Continue the essay about Robert Simmon's writing on color in data visualization, picking up after its final sentence.

(SELECTED PASSAGE)
[Start of section]

Robert Simmon is a data visualizer for NASA, so his primary output of work is within the Earth and natural sciences. In this series of essays, he writes about color theory and the various considerations one must make before beginning to visualize data. The first thing he did was introduce us to the origin of the use of color to visualize data which gives us an interesting link to his work and the early cartographers who pioneered the effective use of color in data representation. This makes sense. Cartographers have the privilege of having a large canvass to display a wide variety of data that could also include a naturally occurring diversity in color(s) that could simultaneously be universally understood: hot is red like fire, water is blue and refreshing, land is green if there is vegetation or various shades of brown if it’s arid land mass, and white and light blues for snowy tundras, etc.
In thinking about this author’s perspective, it takes me back to a moment in Kieran Healy’s article “What Makes bad Figures Bad” where he says this about the one of the common problems that plague the field of data visualization; “Some [problems] are strictly aesthetic. The graph we are looking at is in some way tacky, tasteless, or a hodgepodge of ugly or inconsistent design choices”. At first I balked at that assertion. As someone who tends to root for the underdog, I am naturally inclined to defend those who may not care about aesthetics. And hey, as long as the data is real and true, why should it matter what it looks like? I found myself trying to avoid getting caught up in conforming to beauty standards, but this is not up for debate. In data, aesthetics matter and should not be considered disposable.
There are many things that one must consider prior to picking the palette that will represent the data that you want to visualize. You have to consider the data itself, the audience that you are targeting or representing, the viewers genetics (e.g. color blindness), the cultural and subcultural references, personal taste, as well as the story that emerges from the data. There are three primary types of data and he goes on to provide reasoning for why color matters. First we must cover the three primary data types that he describes in this article: sequential, divergent, and qualitative.
Sequential Data - This is data that continuously varies from a high or low value over time, like income, temperature, and music etc. For this type of data, he recommends a palette that varies evenly from light to dark, or dark to light, and requires a simultaneous change in hue and saturation.
Finding a good real life example through a casual search was surprisingly hard. In the example below, they attempt to look back in time to predict the future of Australia's and our planet’s climate for the next 40 years. In fact it’s unclear to me if this can even count as sequential data. Thoughts?

[End of section]

(COLLECTED MATERIAL)
[Start of section]

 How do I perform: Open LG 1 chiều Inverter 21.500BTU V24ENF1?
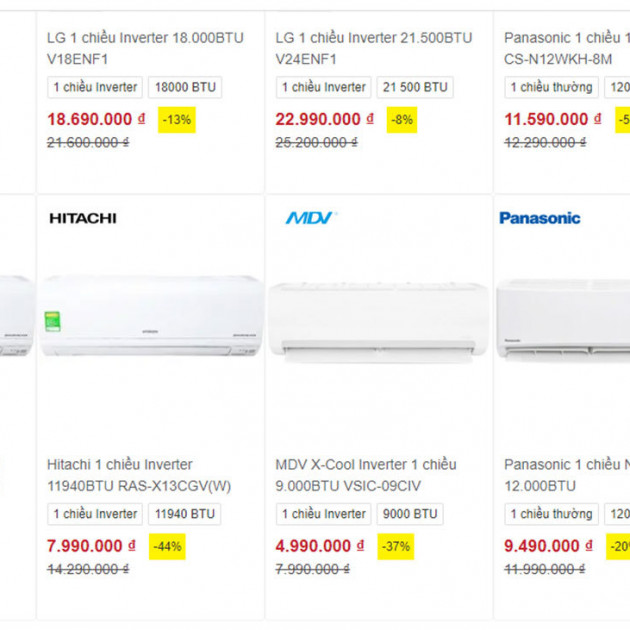374,48
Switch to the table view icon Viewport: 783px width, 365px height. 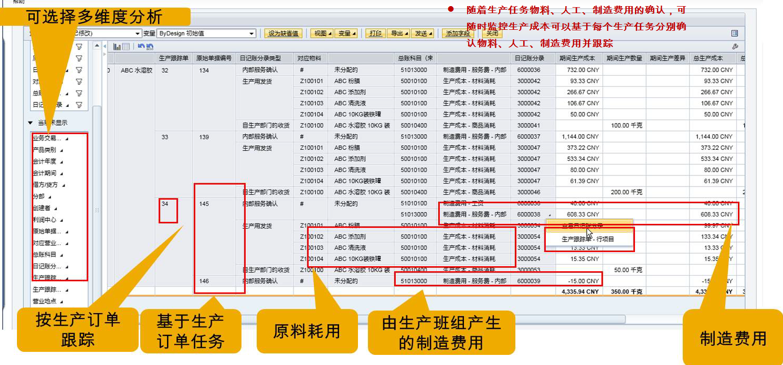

[End of section]

(ANSWER FOR THE TASK)
Divergent Data - This is data that has what he calls a “break point” in the center which signifies a (what I assume to be) a sharp difference, like population change, a departure from the average temperature, or even an electric charge! (I’m not entirely sure how one would visualize this or what kind of data this would show, but now I’m curious). In other words, it shows a departure from the norm. In this case, a palette that has two different hues that vary from a central neutral color.
It was initially difficult for me to imagine how this type of coloration would play out in a visualization, so I looked for examples, and this stacked bar chart is a great tool to use in this manner.
Qualitative Data - This data type requires that the information be broken down into discrete classes or categories, which can then have color applied to them. In this case, the use of “intuitive colors” are probably best suited for this data, as qualitative data includes the personal accounts of people so applying colors to various categories and sub-categories should without question, be inclusive of the people/population being observed. It is advisable not to use more that 12 colors but in the case where there are more than 12 categories, it makes sense to group related data with related colors - like one big happy family!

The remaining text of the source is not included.